_Aim of the exercise_: Using the material below, work out how many lines contain "agent". Only the number is wanted.

_Task data_:
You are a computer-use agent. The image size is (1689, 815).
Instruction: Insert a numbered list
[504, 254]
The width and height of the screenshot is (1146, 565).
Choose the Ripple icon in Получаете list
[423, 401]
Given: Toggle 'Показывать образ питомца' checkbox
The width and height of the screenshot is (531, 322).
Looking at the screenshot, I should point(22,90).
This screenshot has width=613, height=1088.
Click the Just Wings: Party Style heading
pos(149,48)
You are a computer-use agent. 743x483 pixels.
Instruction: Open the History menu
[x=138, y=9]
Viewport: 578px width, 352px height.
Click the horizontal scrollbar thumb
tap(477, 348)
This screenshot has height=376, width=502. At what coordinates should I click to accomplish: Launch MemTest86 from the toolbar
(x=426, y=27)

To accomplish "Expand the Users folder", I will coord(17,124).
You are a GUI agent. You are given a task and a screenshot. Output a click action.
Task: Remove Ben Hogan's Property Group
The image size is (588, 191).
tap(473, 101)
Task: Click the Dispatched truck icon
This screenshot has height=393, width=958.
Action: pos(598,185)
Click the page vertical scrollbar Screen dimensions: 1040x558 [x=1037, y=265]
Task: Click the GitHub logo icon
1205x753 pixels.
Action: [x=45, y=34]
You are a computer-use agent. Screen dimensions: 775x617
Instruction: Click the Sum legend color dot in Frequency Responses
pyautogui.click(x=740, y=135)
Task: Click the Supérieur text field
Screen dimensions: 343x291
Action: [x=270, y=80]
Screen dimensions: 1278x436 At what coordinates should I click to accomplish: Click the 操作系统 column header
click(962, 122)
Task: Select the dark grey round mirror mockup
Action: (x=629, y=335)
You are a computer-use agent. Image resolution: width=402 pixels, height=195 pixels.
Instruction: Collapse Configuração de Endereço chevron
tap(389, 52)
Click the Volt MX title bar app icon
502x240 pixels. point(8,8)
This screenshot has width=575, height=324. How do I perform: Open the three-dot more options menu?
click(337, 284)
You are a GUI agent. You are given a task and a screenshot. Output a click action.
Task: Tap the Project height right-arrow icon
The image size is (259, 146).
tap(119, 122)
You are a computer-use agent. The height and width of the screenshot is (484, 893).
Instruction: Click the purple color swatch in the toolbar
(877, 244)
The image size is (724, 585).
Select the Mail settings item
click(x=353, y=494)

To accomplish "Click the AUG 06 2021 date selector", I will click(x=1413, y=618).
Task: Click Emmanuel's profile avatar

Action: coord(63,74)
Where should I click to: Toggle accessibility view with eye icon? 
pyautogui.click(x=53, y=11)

_Reply_: 7